How are the clusters connected in different regions in a distributed system? - cluster-computing

A newbie here trying to understand distributed architecture. I understand that the nodes in clusters are interconnected via LAN. How are the clusters connected in different regions, lets say different continents? Are there any frameworks or patterns I can read on this?

In general, it is achieved using fully redundant undersea cables (fiber network cables). The cables have very thin threads(glass fiber) that transfer data using fiber-optic technology almost at the speed of light in ocean between the continents. Once the data is received at the other continent, it shall be processed by connecting with an existing network via edge networks that is closest to it which in turn takes it to other endpoints/gateways as applicable.
The routing in such scenario depends on the underlying routing protocol and the endpoints. In general, there are Border Gateway Protocol (BGP) enabled gateways that will automatically learn routes to other sites and carry the data accordingly.
Cloud providers such as AWS has components such as AWS region extended with AWS Local Zones and AWS wavelength that in turn work along with internet service providers and meet the performance requirement of the application . This is achieved by having the AWS infrastructure (have AWS compute and storage services within ISP datacenters ) configured closer to the user or at the edge of the 5G network such that the application traffic from the particular set of 5G devices can reach the servers in wavelength zones with minimal latency without opting through normal internet which would have introduced latency in reaching the server.
The exact pattern/architecture depends on the software requirement/design and the software components and hardware components in use.
A typical pattern that can be taken for example is Geode pattern as depicted below.
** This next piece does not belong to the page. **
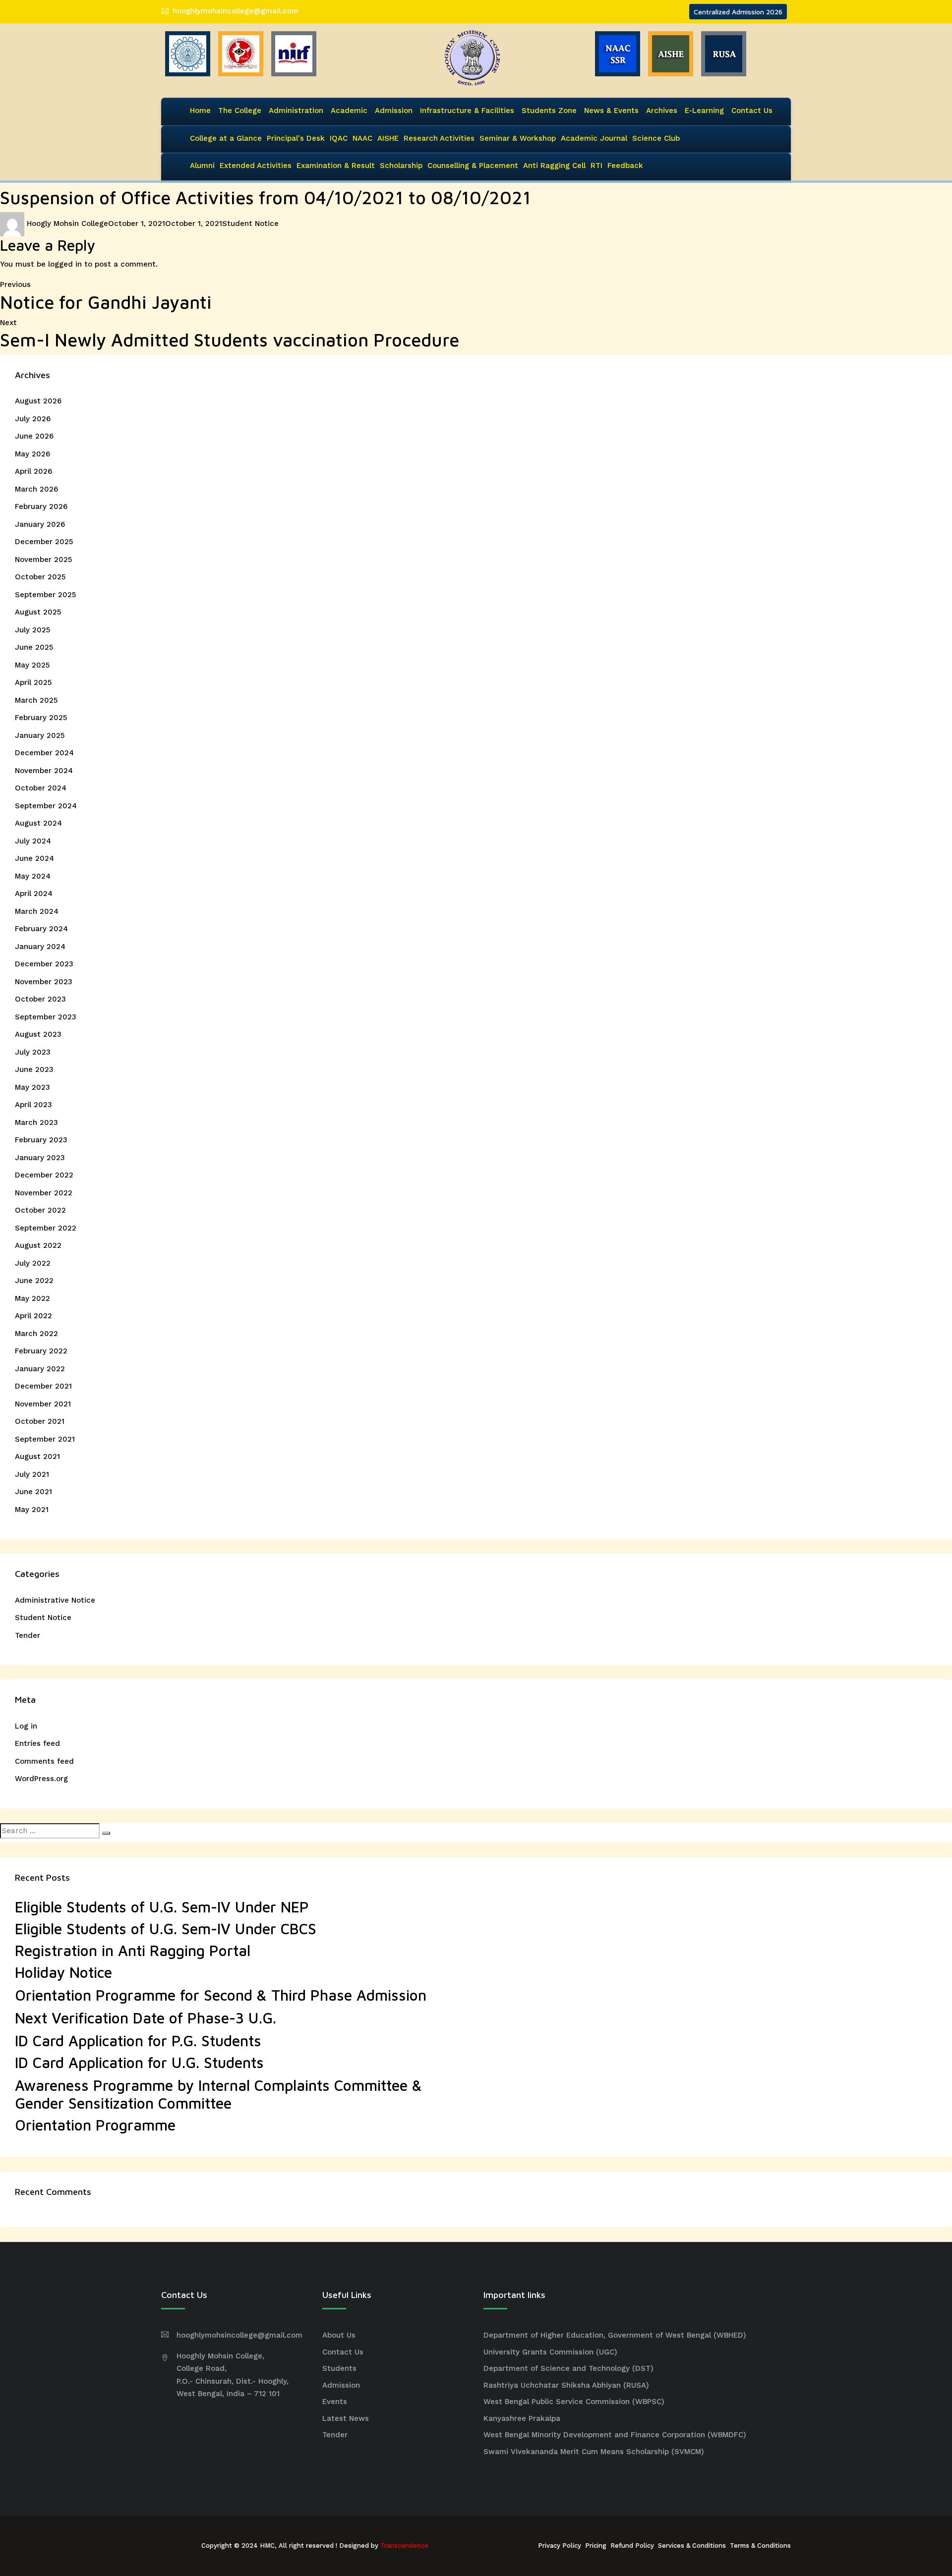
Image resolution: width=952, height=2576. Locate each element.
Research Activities (439, 138)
This has set of geographical nodes with backend services deployed such that they can service any request for any client in any region. By distributing request processing around the globe, this pattern brings in improvement in latency and improves availability.
Typically, the geo-distributed datastores should also be co-located with the compute resources that process the data if the data is geo-distributed across a far-flung user base. The geode pattern brings the compute to the data. It is a kind deploying service in the form satellite deployments that are spread around the globe where each of this is termed as geode.
This pattern relies on features(routing protocols) of Azure that routes traffic to nearby geode via the shortest path which in-turn brings improvement in latency and performance. The pattern is deployed such that there is global load balancer and the geode is behind it. It uses a geo-replicated read-write service like Azure Cosmos DB for the data plane, that brings in data consistency in cross-geode via Data replication services such that all geodes can serve all requests.
There is also the deployment-stamp pattern that can be used if there are Multi-region applications where each tenant's data and traffic should be directed to a specific region.
This relies on Azure Front Door for directing traffic to the closest instance or it can utilize API Management deployed across multiple regions ​for enabling geo-distribution of requests and geo-redundancy of the traffic routing service. As shown in below diagram, the Azure Front Door can be configured with a backend pool, enabling requests to be directed to the closest available API Management instance. The global distribution features of Cosmos DB can be used to keep the mapping information updated across each region.
Azure Front door is often referred as "Scalable and secure entry point for fast delivery of your global applications". As shown below, the Front Door operates at Layer 7 (HTTP/HTTPS layer) using anycast protocol with split TCP and Microsoft's global network for improved latency, global connectivity. Based on the routing method the Front Door will route the client requests to the fastest and most available application backend(Internet-facing service hosted inside or outside of Azure).
The equivalent of Azure FrontDoor in Google Cloud Platform is the Google Cloud CDN which is termed as "Low-latency, low-cost content delivery using Google's global network" and it leverages Google's globally distributed edge caches to accelerate content delivery for websites and applications served out of Google Compute Engine.
Similarly, Amazon has Amazon CloudFront . This is as a CDN service that securely delivers data, videos, applications, and APIs to customers globally with low latency, high transfer speeds, all within a developer-friendly environment. The AWS backbone is also a private network built on a global, fully redundant, fiber network linked via trans-oceanic cables across various oceans. Amazon CloudFront automatically maps network conditions and intelligently routes the traffic to the most performant AWS edge location to serve up cached or dynamic content.
Here is a reference for AWS and a use case describing between different continents using AWS global backbone. for users need access to the applications running in one data center as well as the core systems running in their another data center with the different sites interconnected by a global WAN. Traffic using inter-region Transit Gateway peering is always encrypted, stays on the AWS global network, and never traverses the public Internet. Transit Gateway peering enables international, in this case intercontinental, communication. Once the traffic arrives at the particular continent/region’s Transit Gateway, the customer routes the traffic over an AWS Direct Connect (or VPN) to the central data center, where core systems are hosted.

Related

What if I choose us-central1-a zone for my google compute VM Instance and my traffic, calling VM is from asia? (in respect of pricing & efficiency)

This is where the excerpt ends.